[TEXTAUSZUG]:
++++++++++
An Wochenende aber auch an den Feiertagen kann ein medizinischer Notfall zu einer Geduldsprobe für die Betroffenen werden. Umso ärgerlicher ist es, wenn man von Pontius zu Pilatus rennt, um angemessen versorgt zu werden. Die Laupheimerin Anne H. musste eine solche Notdienst-Odyssee durchmachen. Ihr Fazit: Die Organisation der medizinischen Notfallversorgung sei zu bürokratisch und unlogisch und der Patient einmal mehr „der Volldepp“.

Alles fing an Karfreitag mit einem Zeckenbiss an. Laut einem Bericht der Schwäbischen Zeitung entdeckte Anne H. das Tierchen, nachdem sie von der Gartenarbeit heimgekehrte. Ihr Ehemann versuchte, die Zecke zu entfernen. Doch es blieb ein schwarzer Punkt zurück, um den herum sich ein roter Kreis bildete. Als die Rötung auch am nächsten Tag nicht verschwunden ist, machte sich die 68-Jährige Sorgen.
++++++++++
[ANGEZEIGTE EINTRÄGE]:
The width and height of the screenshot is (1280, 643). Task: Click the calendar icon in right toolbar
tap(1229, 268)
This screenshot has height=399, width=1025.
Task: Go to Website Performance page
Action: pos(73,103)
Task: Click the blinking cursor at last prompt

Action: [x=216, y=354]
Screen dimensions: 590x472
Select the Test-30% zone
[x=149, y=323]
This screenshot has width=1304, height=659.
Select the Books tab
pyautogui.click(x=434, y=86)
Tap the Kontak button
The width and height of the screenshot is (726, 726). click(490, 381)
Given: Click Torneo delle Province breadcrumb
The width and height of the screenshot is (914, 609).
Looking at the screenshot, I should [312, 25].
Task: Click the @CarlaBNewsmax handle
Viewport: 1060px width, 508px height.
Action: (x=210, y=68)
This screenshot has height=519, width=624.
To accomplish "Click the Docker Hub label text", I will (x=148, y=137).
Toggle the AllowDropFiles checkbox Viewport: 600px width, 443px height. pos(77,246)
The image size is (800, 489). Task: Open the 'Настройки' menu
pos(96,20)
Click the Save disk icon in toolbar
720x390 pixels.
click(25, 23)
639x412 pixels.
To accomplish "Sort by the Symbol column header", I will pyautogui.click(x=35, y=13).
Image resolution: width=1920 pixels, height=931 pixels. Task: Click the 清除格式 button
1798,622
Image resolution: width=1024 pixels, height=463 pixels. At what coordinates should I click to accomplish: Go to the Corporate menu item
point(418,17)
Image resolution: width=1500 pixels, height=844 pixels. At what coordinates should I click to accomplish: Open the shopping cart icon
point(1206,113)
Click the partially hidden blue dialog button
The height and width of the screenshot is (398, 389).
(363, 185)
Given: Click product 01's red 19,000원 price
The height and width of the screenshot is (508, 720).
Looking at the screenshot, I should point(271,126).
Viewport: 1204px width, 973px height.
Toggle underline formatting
++++++++++
[AUFGABENLISTE]:
**1)** Beantworte diese Fragen zum Text über die Notdienst-Odyssee weiter oben:
(a) Aus welcher Stadt kommt Anne H.?
(b) An welchem Tag und womit fing alles an?
(c) Wie alt ist Anne H.?
**2)** Schreib aus dem Text über die Notdienst-Odyssee weiter oben alles genau ab, von „An Wochenende aber“ bis hinunter zu „die 68-Jährige Sorgen.“.
**3)** Schreib den Text über die Notdienst-Odyssee weiter oben dort weiter, wo er aufhört.

[NUMMERIERTE ANTWORTEN]:
**1)**
(a) Aus Laupheim.
(b) An Karfreitag, mit einem Zeckenbiss.
(c) 68 Jahre.

**2)**
An Wochenende aber auch an den Feiertagen kann ein medizinischer Notfall zu einer Geduldsprobe für die Betroffenen werden. Umso ärgerlicher ist es, wenn man von Pontius zu Pilatus rennt, um angemessen versorgt zu werden. Die Laupheimerin Anne H. musste eine solche Notdienst-Odyssee durchmachen. Ihr Fazit: Die Organisation der medizinischen Notfallversorgung sei zu bürokratisch und unlogisch und der Patient einmal mehr „der Volldepp“.

Alles fing an Karfreitag mit einem Zeckenbiss an. Laut einem Bericht der Schwäbischen Zeitung entdeckte Anne H. das Tierchen, nachdem sie von der Gartenarbeit heimgekehrte. Ihr Ehemann versuchte, die Zecke zu entfernen. Doch es blieb ein schwarzer Punkt zurück, um den herum sich ein roter Kreis bildete. Als die Rötung auch am nächsten Tag nicht verschwunden ist, machte sich die 68-Jährige Sorgen.

**3)**
Sie setzte sich ins Auto und fuhr in die Notaufnahme der Laupheimer Sana-Klinik. Dort wurden die Reste der Zecke entfernt und die Bissstelle versorgt. Außerdem empfahl der behandelnde Arzt der Frau, vorbeugend ein Antibiotikum zu nehmen. Soweit, so gut. Doch dann erklärte der Mediziner der verblüfften Patientin, dass er für das Antibiotikum kein Rezept ausstellen könne. Dafür müsse sie die Notfallpraxis der Hausärzte aufsuchen.

Diese befindet sich allerdings in mehr als 22 Kilometer Entfernung in Biberach im Gebäude der Sana-Klinik. Da es jedoch Karsamstag ist und bis zur nächsten regulären Öffnung ihres Hausarztes noch mehr als zwei Tage vergehen würden, beschloss die Frau den Weg trotzdem auf sich zu nehmen. Dort angekommen bekam sie, schreibt die Regionalzeitung, auch recht zügig ihr Rezept.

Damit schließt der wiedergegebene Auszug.